Alina estaba genuinamente conmocionada.

La fuerza que Ethan había revelado ya había superado con creces la suya. No era un estallido fugaz, ni una fuerza bruta imprudente, sino un poder tranquilo y opresivo construido sobre cimientos aterradores.

Después de abandonar el Reino Secreto de la Prueba de Entrenamiento… ¿hasta dónde llegará realmente este Ethan?

Alina frunció ligeramente el ceño.

Definitivamente no era un Supremo Último. A ese reino se le prohibía absolutamente la entrada al Reino Secreto de la Prueba de Entrenamiento; cualquier existencia de ese tipo sería detenida por las reglas antes de poner un pie dentro.

«Entonces… ¿es por la cultivación física?», adivinó en silencio.

Solo un camino de refinamiento corporal antiguo y completo podría explicar un poder de combate tan abrumador bajo supresión.
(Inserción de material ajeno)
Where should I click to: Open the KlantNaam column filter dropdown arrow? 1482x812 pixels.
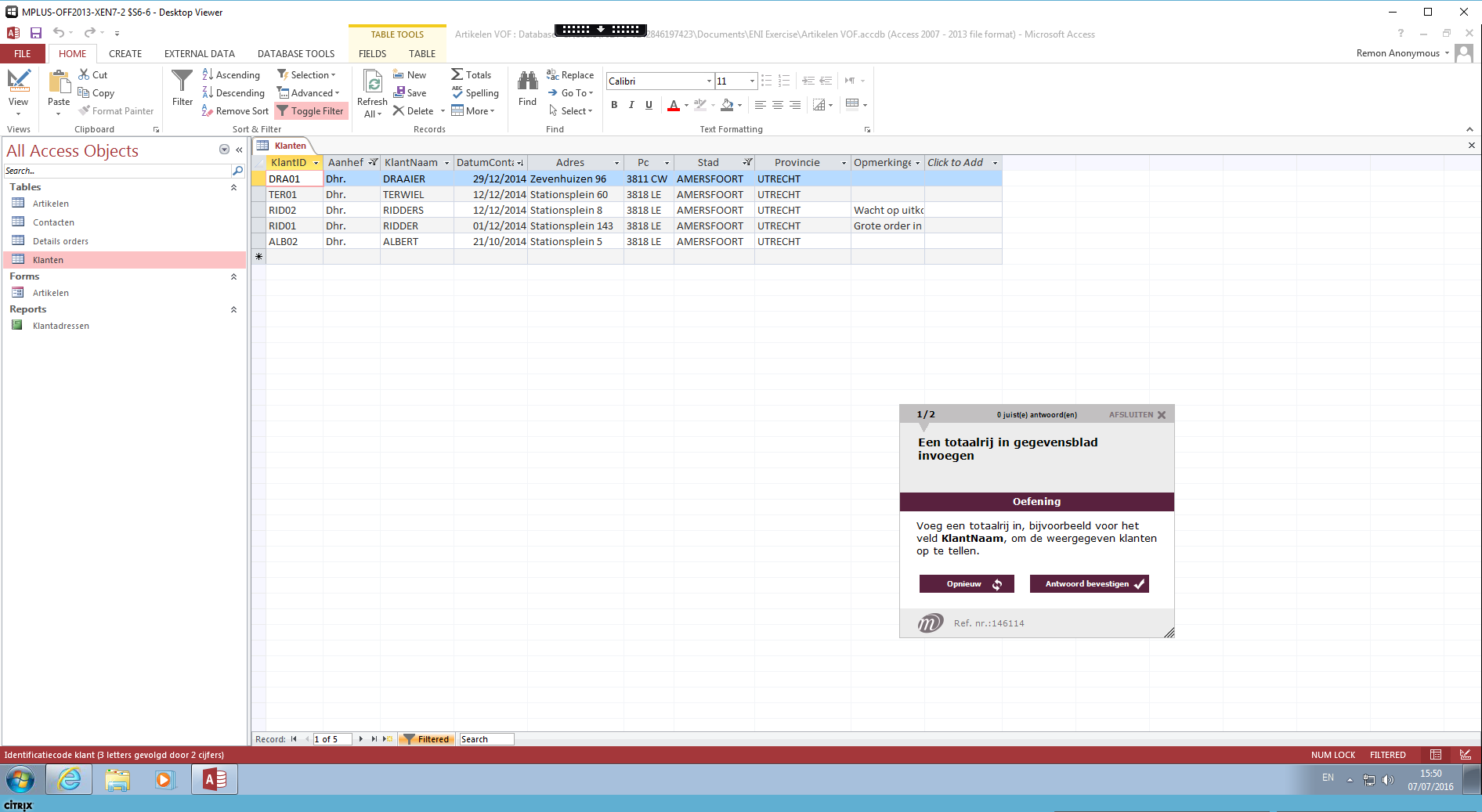446,163
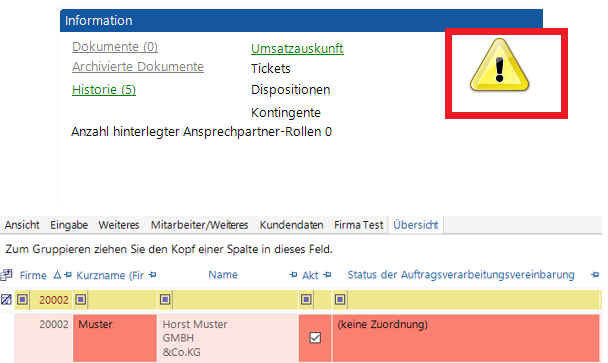Image resolution: width=608 pixels, height=363 pixels.
Task: Open the Umsatzauskunft link
Action: [x=297, y=48]
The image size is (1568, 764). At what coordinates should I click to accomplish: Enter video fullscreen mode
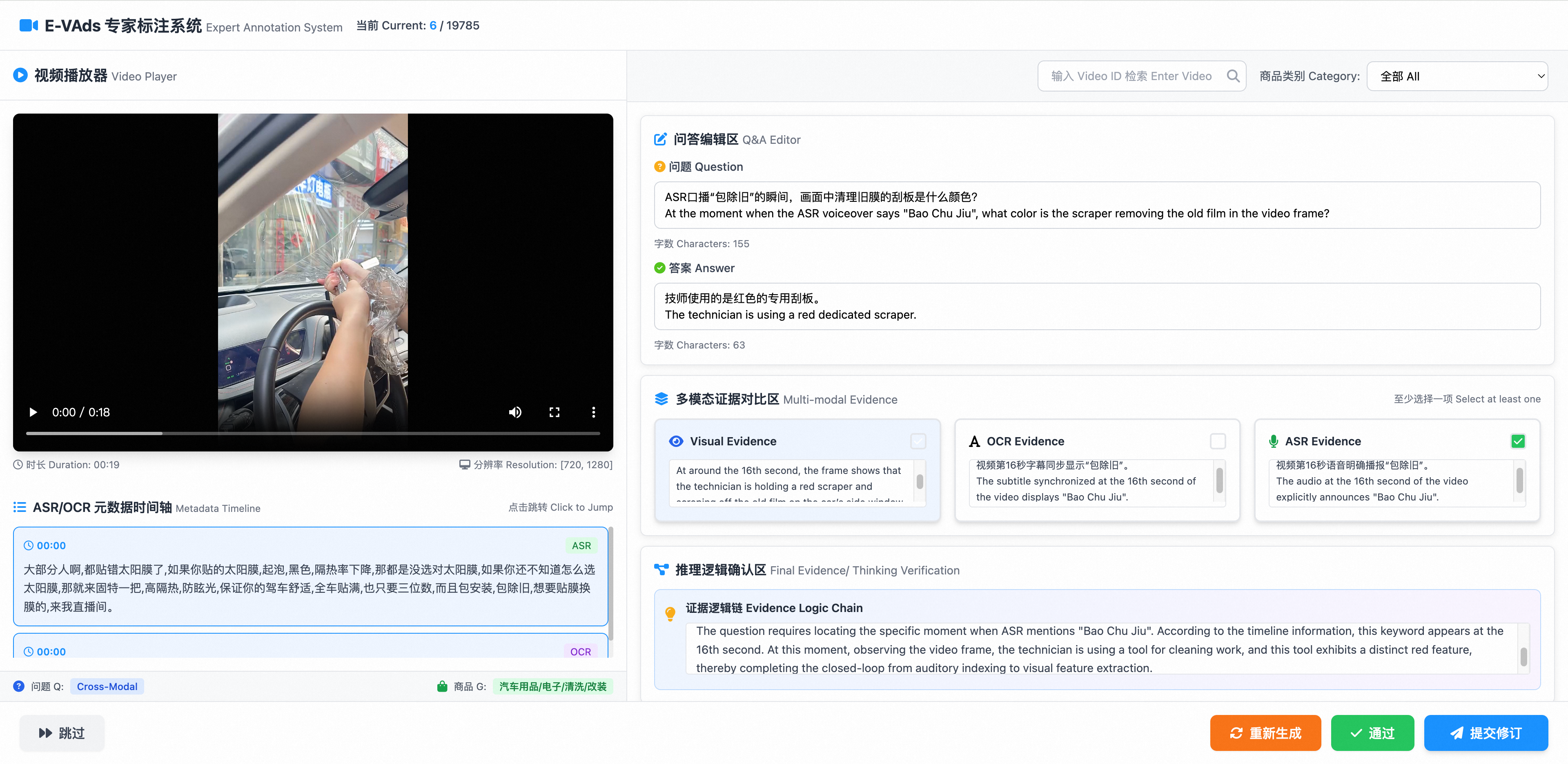(x=554, y=413)
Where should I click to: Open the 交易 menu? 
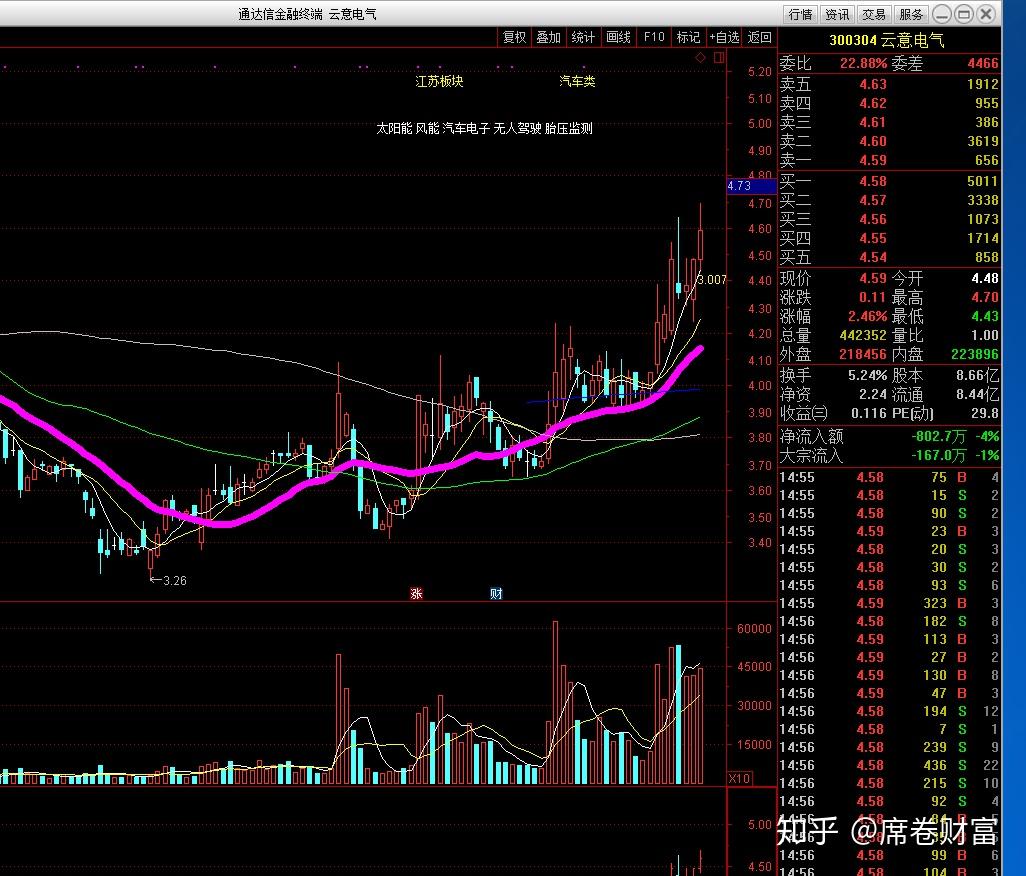pyautogui.click(x=874, y=14)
No importaba cómo lo analizara, una cosa estaba clara.

En este momento, Ethan tenía la ventaja absoluta.

Sus dos frutos de hibisco ya estaban asegurados.
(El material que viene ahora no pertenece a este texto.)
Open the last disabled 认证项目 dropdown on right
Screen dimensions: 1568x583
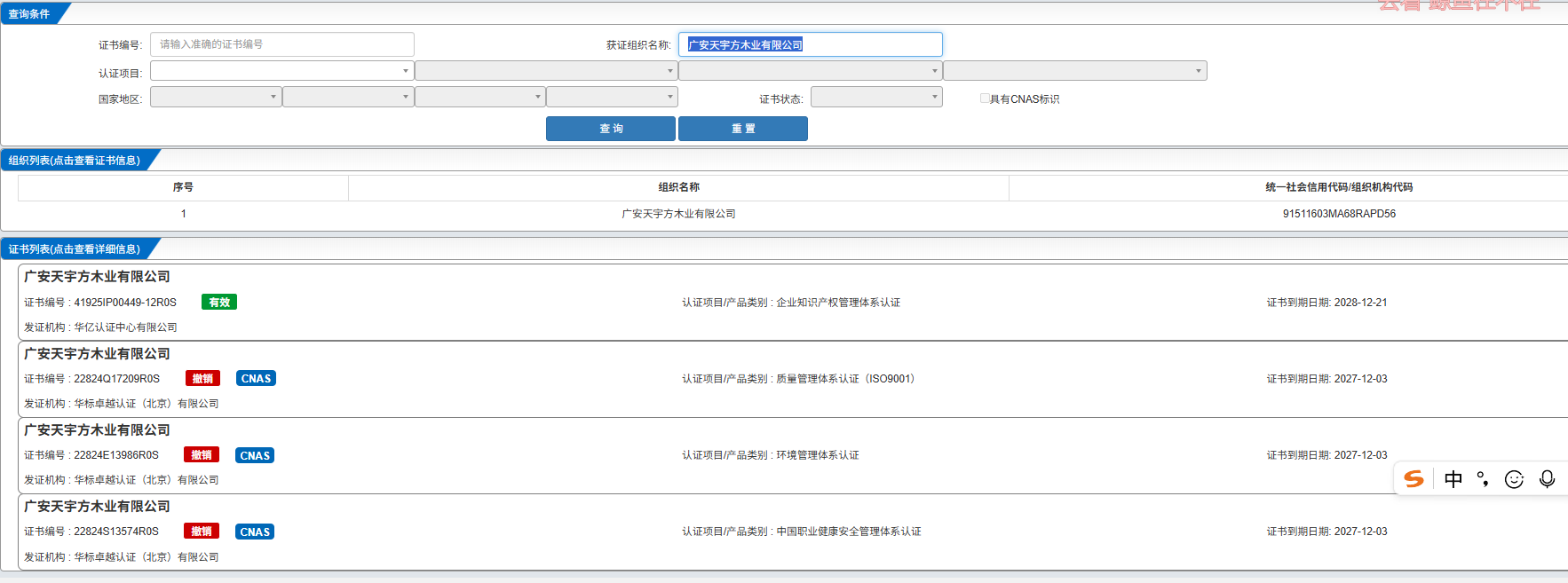pos(1074,71)
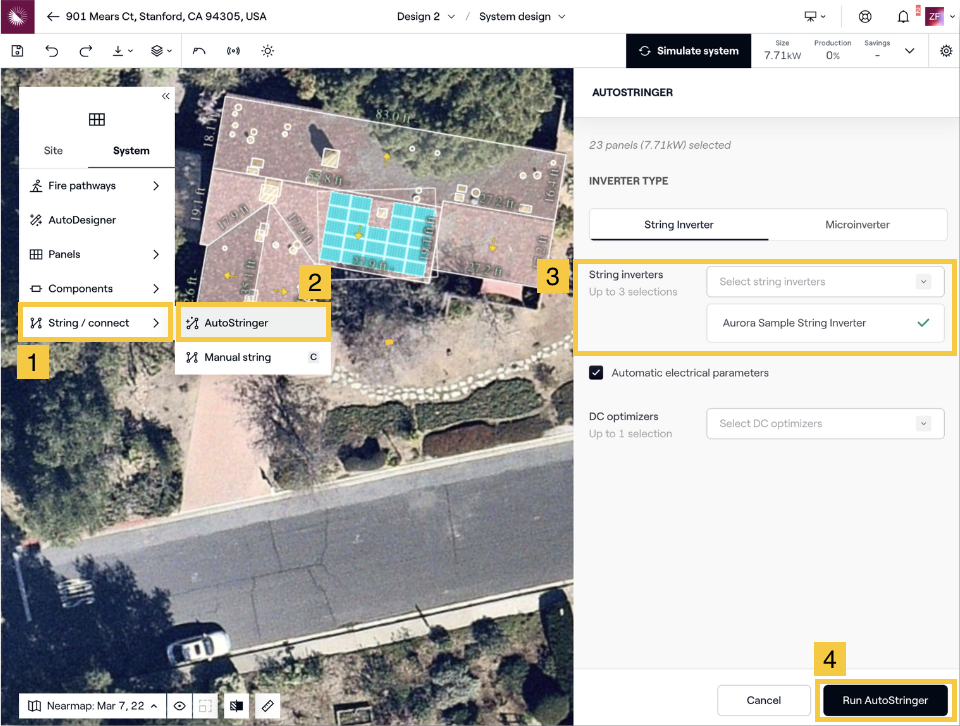
Task: Toggle map imagery visibility eye
Action: (180, 706)
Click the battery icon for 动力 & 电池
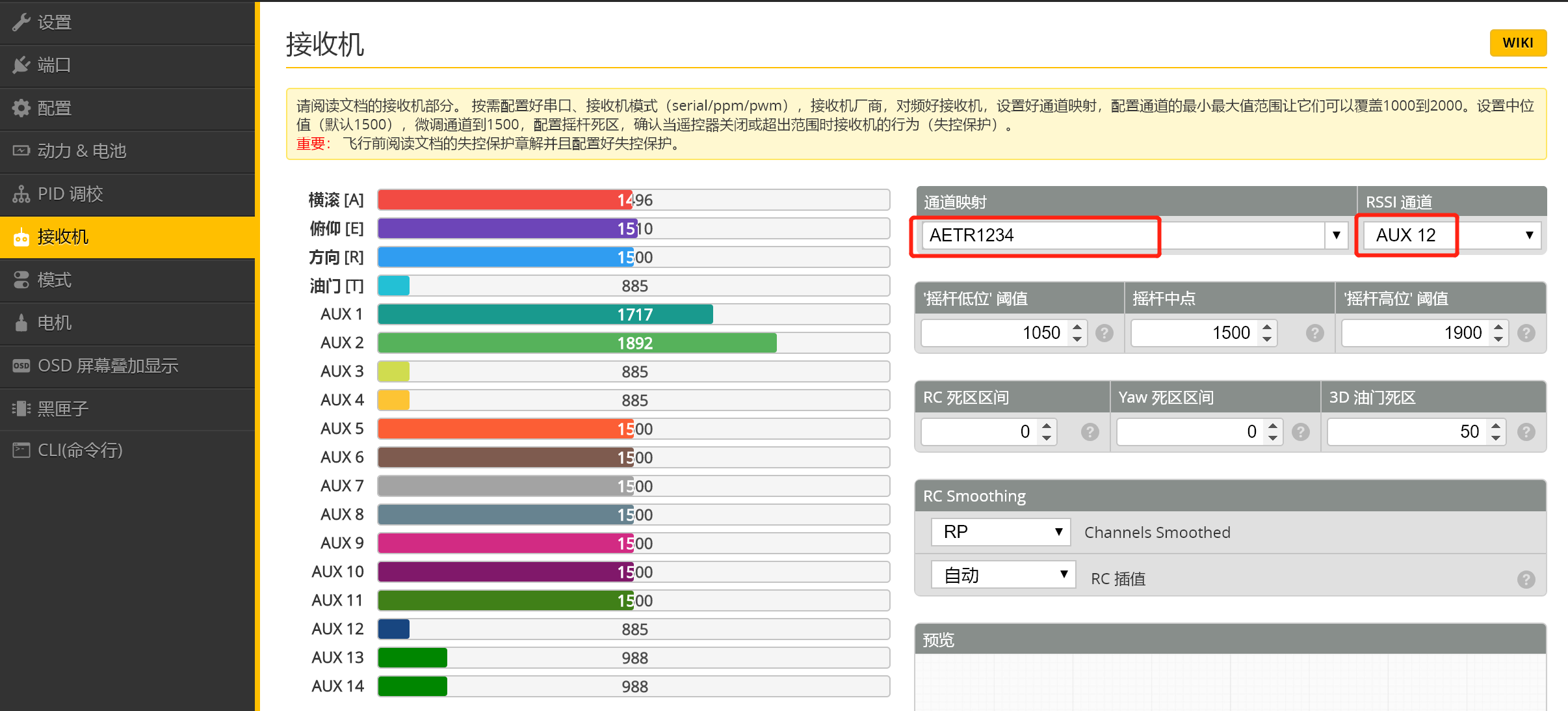This screenshot has height=711, width=1568. 21,150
No muy lejos, Verelia se quedó paralizada, mirando las llamas embravecidas a lo lejos. Su rostro estaba pálido, sus pupilas temblaban violentamente.

—¿Cómo es posible…?

—¿Por qué un simple humano posee un poder de combate tan aterrador?

—Esto es imposible… ¡imposible!

Apretó los puños hasta que la sangre brotó de sus palmas, con la mirada fija en el corazón de la tormenta de fuego. En su corazón, solo podía rezar.

Hermano… tienes que resistir.

Sobre el valle, las feroces batallas se detuvieron brevemente.

Los demonios y los cuervos dorados de tres patas se giraron para mirar hacia el mismo lugar.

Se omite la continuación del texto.